* **Document segment**
========================================================================

OCD and Telling Others

“It’s okay, what you are feeling is normal”, “We all feel like this”, “Give it time it’ll go away”, “Stop being such a pussy” or “Man up”. If I had a single facial hair for every time I heard one of these sentences, I’d have a fully grown manly beard by now. These are probably the worst support or advisory remarks a person dealing with OCD and depression, or mental illness in general, could be told. No it’s not okay, it’s not normal, not everyone feels like this, time will only make it worse, and no it doesn’t mean I’m weak if I feel this way. And finally I am not a pussy, I have never felt like a cat my whole life.

I am not blaming anyone. I’m not even blaming myself. It’s just how things were. Trying to open up to others was such a hard feat that I thought so much before doing. I tried telling a lot of my close friends but not once, not a single time, was I met with support or understanding. Again I am not blaming anyone. If I didn’t have what I have, I might have had the same approach. It’s just the lack of understanding and awareness that is very difficult to deal with. Having understanding and support (as well as a support group or system) would make life so much easier for people with mental illness.

It is very difficult for a person with a mental illness to come out and say it publicly and let it be known to people close to them. It’s very difficult without taking the prevalent stigma associated with mental illness. It’s very difficult without some people’s view that the mentally ill are crazy or attention seekers or even wimps.

I was always the smiling guy. The happy-go-lucky guy, who seemed liked he had no care in the world. I would always be met with “You? No way!! You are always laughing and being silly and happy”. There’s a book by Ross Szabo and Melanie Hall whose title captures this perfectly. It’s called “Beyond Happy Faces”. Three simple words that capture the hell out of most people’s experience with mental illness. Not every “happy face” is a happy face and a happy life. I wasn’t even happy if I ordered a Happy Meal (Dear McDonalds, who can I talk to in order to get my lifetime supply of happy meals after this free plug for your delicious healthy burgers. Even our health minister would eat there; provided he brings his own food).

========================================================================

* **Records**
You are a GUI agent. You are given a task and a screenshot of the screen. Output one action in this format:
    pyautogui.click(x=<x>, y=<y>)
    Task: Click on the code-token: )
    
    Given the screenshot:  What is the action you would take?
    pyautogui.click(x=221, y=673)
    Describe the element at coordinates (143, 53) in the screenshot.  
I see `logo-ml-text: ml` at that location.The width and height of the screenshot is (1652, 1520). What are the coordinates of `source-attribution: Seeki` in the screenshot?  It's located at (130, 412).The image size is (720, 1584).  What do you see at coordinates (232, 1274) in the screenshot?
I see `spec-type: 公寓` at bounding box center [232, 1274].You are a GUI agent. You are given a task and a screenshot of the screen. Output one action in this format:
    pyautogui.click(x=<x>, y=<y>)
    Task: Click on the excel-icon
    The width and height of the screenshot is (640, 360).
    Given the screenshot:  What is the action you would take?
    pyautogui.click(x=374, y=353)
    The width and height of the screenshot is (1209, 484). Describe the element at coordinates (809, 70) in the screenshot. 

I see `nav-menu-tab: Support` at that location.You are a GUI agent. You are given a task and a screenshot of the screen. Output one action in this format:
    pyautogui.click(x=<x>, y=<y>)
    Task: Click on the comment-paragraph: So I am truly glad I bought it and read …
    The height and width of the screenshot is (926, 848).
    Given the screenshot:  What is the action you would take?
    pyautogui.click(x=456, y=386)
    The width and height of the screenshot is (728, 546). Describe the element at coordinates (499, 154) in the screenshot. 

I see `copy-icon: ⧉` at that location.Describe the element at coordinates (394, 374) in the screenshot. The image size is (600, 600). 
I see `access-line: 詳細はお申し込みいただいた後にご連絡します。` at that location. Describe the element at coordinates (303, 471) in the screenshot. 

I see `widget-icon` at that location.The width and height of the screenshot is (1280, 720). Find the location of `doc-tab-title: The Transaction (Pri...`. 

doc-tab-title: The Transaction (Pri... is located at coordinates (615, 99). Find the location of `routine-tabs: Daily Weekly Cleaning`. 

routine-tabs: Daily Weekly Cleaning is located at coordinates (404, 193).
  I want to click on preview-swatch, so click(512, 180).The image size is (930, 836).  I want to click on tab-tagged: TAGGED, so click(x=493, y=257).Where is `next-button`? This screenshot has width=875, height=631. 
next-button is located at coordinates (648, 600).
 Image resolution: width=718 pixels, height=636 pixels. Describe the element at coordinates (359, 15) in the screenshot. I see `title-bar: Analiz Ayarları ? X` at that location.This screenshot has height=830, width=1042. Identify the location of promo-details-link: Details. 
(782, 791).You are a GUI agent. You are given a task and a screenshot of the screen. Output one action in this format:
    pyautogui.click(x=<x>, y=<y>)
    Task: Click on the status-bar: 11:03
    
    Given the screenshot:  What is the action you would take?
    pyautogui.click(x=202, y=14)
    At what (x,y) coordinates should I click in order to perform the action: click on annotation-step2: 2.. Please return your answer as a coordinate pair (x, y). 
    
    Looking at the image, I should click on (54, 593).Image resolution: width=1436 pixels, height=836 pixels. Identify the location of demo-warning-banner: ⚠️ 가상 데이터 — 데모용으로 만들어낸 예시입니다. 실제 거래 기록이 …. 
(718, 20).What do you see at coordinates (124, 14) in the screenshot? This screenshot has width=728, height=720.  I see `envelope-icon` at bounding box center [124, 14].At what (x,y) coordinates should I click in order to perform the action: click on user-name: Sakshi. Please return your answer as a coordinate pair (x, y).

========================================================================

* **Exercise tasks**
1. Decide whether each statement below agrees with the essay on OCD and telling others. Answer yes or no for each and quote the exact words of the essay that settle it.
(a) When the writer told close friends, the writer was met with support at least once.
(b) The writer was always the smiling guy.
(c) The book "Beyond Happy Faces" is by Ross Szabo and Melanie Hall.
2. Continue the essay on OCD and telling others, starting right after its final sentence.

* **Task-by-task answers**
1.
(a) No: "not once, not a single time, was I met with support or understanding."
(b) Yes: "I was always the smiling guy."
(c) Yes: "There’s a book by Ross Szabo and Melanie Hall whose title captures this perfectly. It’s called “Beyond Happy Faces”."

2.
Even after I started treatment I kept my case on the down-low. I never felt comfortable sharing except with a select few. Even with them it was never easy. Then something happened that would change this for me. A very beautiful childhood friend of mine, whom I had known since we were very young, mentioned an organization whose main goal was to break the stigma. That organization is called Embrace (it’s a fund at AUBMC). You know the cliche saying that says “the day that changed my life” well that was it. It was a process that helped me day by day get to the openness I am having today. Some might say it is too much, and I should keep things to myself due to the aforementioned prevalent stigma and stereotyping which may lead to less job opportunities for me. I really, seriously, honestly don’t care about that. I don’t care if I never get a job opportunity in my life, I know I can do many things to make ends meet even if barely, because for once in my life, I am happy. I feel like due to all this I am sleeping better at night. I am content. I am grateful. I am enjoying the small things in life. I can read a book, go out, meet people, do so many things while being happy on the inside, not just putting on a happy facade.

My goal in life is for people who are still suffering alone to be able to come out and talk more freely, and know that they are not alone, there are others. Believe me it’s gets better when one becomes part of a whole.

That was a piece of my mind, wishing a peace of mind to you all.